Ed has forgotten more than I will ever know about knifemaking, and I really appreciate Ed sharing his knowledge with us on this forum. I have learned LOTS from watching his videos, reading his posts, and talking with Ed in person at Blade. BUT - we have dis-agreed in the past on epoxy life. I'm not sure if the 3 experts I brought into the discussion were enough to convince Ed on epoxy life or not. I expect this discussion on toaster ovens will have the same result. Ed's mind is made up, he tried it before, didn't work and that's that.
I've been following this thread and I'm curious about convection ovens. Has anyone tried a small convection toaster oven? Since air is constantly circulating I would think they would keep a fairly even temperature, but I really don't know.
After reading this thread I'm ready to ditch my current toaster oven for something better.
Sean, you asked about the convection ovens with air circulating, it's not the lack of circulation that's the problem, it's the type of t'stat used in most of the older kitchen or toaster ovens. The newer type digital controlled kitchen (or toaster) ovens provide better control, not quite up to PID accuracy, but still pretty darn good.
Allow me to explain a VERY simplified version of temperature control: The older style T'stat has a bi-metal coil that moves as it heats or cools opening or closing a contact. This isn't all that accurate and happens at set point. A PID (Proportional–Integral–Derivative
controller) controllers "learns" where the contact needs to open or close to to keep temp at setpoint. Ideally the PID would slowly reduce amount of heat as temperature approaches setpoint so there is little overshoot. It seems most of the cheap PIDs used simply open or close a relay rather than reducing heat, it shuts heat OFF or ON. That is why it takes a while to settle down to temperature (as well as heating up the mass in oven). Say setpoint is 300°F, first cycle the PID might open contact at 300, see the temp overshoot to 325. Contact stays open until temp falls to 300, PID thinks might better let it fall a bit more, then at 290 contact closes and temp rises to 298 and contact opens but temp still rises to 310 this time. This cycle continues as the PID learns where to open and close contact to keep temperature right at 300°F setpoint. This is called the "Learning" portion of setup. Once this has cycled thru and the PID has learned the correct parameters, the PID will still overshoot and undershoot during heat up, but it will be less each time.

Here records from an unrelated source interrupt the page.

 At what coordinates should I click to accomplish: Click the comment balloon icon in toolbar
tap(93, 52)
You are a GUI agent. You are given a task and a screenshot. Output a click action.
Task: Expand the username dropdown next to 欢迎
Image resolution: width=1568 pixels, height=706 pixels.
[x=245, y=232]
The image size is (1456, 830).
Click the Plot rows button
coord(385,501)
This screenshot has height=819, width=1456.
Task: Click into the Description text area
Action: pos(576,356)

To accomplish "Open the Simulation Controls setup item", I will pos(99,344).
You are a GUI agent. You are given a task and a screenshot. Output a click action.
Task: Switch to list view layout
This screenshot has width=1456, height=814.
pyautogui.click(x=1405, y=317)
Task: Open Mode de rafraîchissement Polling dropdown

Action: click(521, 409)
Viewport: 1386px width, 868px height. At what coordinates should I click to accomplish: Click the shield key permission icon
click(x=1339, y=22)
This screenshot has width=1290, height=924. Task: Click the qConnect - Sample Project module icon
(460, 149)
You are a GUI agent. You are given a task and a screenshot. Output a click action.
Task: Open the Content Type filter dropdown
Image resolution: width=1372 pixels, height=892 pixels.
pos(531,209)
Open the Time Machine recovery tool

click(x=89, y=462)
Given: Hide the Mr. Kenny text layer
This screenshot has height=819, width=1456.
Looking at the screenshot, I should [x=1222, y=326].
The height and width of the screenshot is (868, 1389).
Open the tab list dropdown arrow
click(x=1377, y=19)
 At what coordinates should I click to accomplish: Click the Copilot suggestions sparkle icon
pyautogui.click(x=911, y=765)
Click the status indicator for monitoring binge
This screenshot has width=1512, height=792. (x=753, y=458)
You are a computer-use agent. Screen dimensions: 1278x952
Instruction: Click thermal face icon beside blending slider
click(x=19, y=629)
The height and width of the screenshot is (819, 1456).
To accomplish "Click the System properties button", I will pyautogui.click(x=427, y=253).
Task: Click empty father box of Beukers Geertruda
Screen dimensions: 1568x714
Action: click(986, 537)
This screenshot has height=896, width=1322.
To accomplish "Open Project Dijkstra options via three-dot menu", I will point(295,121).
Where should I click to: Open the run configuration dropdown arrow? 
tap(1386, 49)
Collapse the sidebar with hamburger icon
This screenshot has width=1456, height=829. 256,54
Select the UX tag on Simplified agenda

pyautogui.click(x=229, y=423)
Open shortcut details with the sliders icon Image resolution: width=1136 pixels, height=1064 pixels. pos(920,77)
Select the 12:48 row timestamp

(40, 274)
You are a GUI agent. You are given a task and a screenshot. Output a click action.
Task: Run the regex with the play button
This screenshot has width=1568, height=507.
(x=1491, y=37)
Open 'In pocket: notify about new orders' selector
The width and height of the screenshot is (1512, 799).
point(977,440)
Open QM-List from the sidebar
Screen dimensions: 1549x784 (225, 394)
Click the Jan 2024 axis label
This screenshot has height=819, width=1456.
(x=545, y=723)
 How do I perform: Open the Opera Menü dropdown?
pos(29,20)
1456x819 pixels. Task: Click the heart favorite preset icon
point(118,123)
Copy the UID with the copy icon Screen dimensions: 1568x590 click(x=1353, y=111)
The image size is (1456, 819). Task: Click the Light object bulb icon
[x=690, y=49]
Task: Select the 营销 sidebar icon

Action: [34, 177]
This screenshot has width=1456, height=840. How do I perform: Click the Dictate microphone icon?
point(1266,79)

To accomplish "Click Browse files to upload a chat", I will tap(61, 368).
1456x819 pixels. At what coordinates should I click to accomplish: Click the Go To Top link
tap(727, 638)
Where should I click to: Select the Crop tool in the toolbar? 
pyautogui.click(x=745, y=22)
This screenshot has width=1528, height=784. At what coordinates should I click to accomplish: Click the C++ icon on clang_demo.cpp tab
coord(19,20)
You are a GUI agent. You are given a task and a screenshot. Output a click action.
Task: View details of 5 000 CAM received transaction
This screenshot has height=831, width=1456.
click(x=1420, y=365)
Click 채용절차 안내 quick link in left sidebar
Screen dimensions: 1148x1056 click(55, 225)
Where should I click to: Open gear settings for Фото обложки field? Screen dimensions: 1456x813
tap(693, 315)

There is no reason in the world a small enclosure can't be temperature controlled as well as a large enclosure. It's all about the type of controls and heating element, not the cubic volume of enclosure. Check with any process control engineer on that. For anyone who needs to do lots of blades at a time a kitchen stove/oven makes sense. Mydigital kitchen oven will provide ±5°F just fine and that should be all that's needed. A PID controlled toaster oven with an extra fire brick for mass has no problem providing ±1°F control, and certainly ±2°F control is expected.
For the folks here (like me) who seldom do more than a couple of chef blades, or a 4 set of steak knives at a time a toaster oven with PID control makes good sense.
I had no intention of this getting so long, just started typing.